Often I would be watching my Personal Kanban and, as long as there’s no more three things in DOING, we’ll feel pretty good. Then I started realizing I was cheating with a separate to-do list and let myself get sucked into the multitasking world of email, calls, helping out with one little favor and never focusing on items that are really important to the growth of my company. I am great on client deadlines but not so great with meeting the goals I set for the company. Doing a quick favor fills a need that outweighs a goal that I don’t expect to see results for until the year is up.
Going back to small favors
It is not uncommon for a client or co-worker to call and ask for a small favor and it does not seem like a big deal to stop help someone out. It is well documented that people routinely underestimate the length of tasks.
You probably will spend more time on this favor than you anticipated you will also use up your mental capacity so you will have to figure out “where you were at” on your project you were working on affecting the quality and schedule.
I try to check-in and write down your real WIP once a week adding all the little things that week to make it on a list and not my board.
The small favors need to make it to the Kanban board.
If you have co-workers another advantages of a Kanban board that is public is it show co-workers and managers what you are working on. By seeing the backlog a a discussion can occur and a decision can be made of what should take priority. If a task has to be interrupted keep it in the Doing column so you can back to it.
There are different opinions about the maximum WIP ‘s that should be in the Doing column 3 to 5 is the general consensus.
The last column, let’s call it Done is important for a couple of reasons.
One of the big ones is the emotional satisfaction you feel when you complete something.

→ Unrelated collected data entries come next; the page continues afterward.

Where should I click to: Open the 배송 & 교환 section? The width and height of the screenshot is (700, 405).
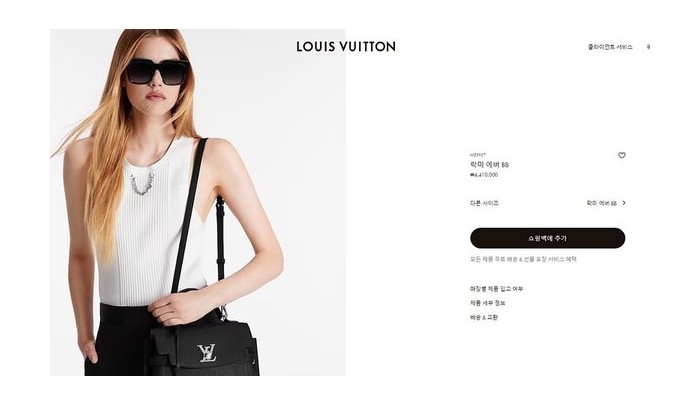pyautogui.click(x=484, y=317)
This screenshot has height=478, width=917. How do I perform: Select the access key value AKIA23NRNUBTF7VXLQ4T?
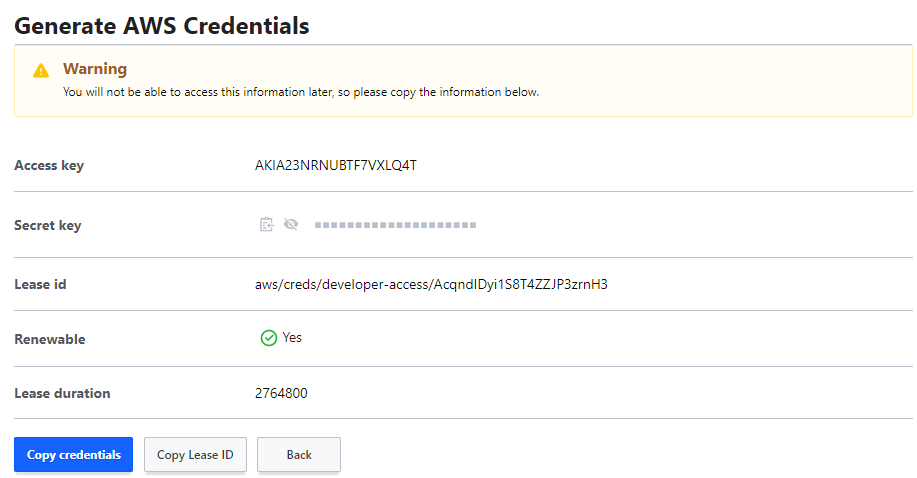click(x=336, y=166)
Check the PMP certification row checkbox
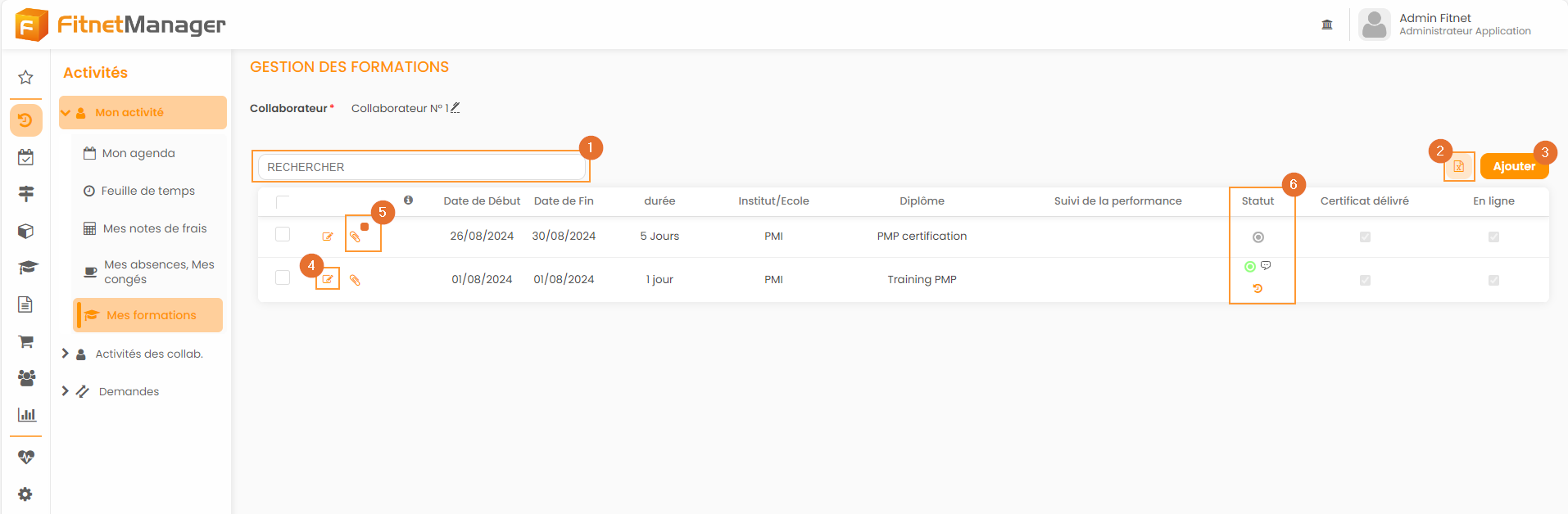Image resolution: width=1568 pixels, height=514 pixels. (283, 235)
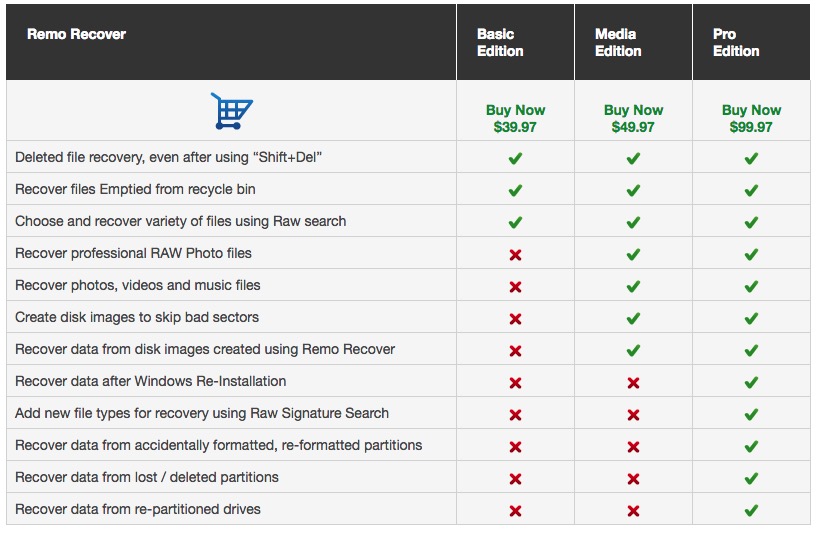Click Buy Now $39.97 for Basic Edition
The image size is (827, 537).
(515, 119)
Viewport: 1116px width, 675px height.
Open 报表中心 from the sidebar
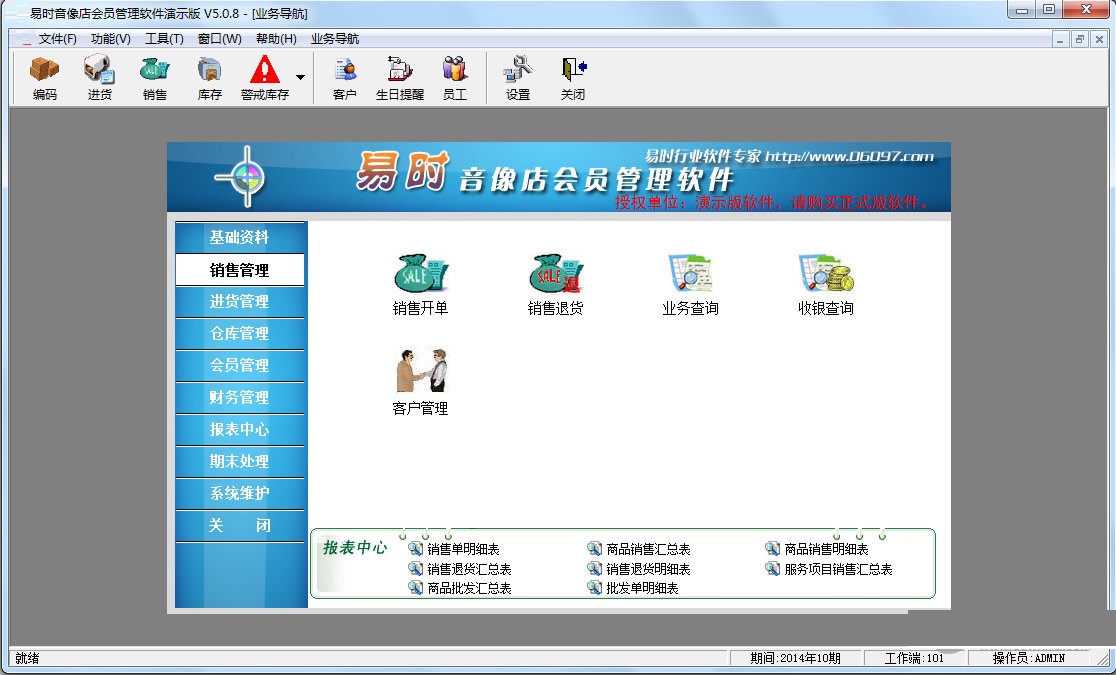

It is also a way to evaluate your work.
One practice is to have several sections in your done column to note if you enjoyed a task, or it upset you. This information could be used to be more discriminating when taking on new projects or you can reward yourself when you complete a draining project. Don’t forget that one of the value of Kanban is to relieve stress.
Some boards have the done broken down by the seven days of the week so you can learn what the average amount of tasks you complete in a day. This is helpful in determining when to promise work.
You can clear the done column whenever makes sense for you.
I like to do it monthly and then reflect how the value stream worked for me and do I need any adjustment.
Consider if there anything you would like to track and the board will help like
amounts of work completed in a day,
how much time you spend on work you don’t like,
how much time you spend on non-billable time,
how much of your time is spent on volunteering...
If working with a team great opportunity for weekly reviews
Set yearly goals – break down goals to weekly task for the backlog
Remember Awareness Attention Action when making decisions
Personal Kanban’s two rules
Visualize your work
Limit your work-in-progress
Personal Kanban was developed by Jim Benson and Tonianne DeMaria Barry. The website has loads of tools and information.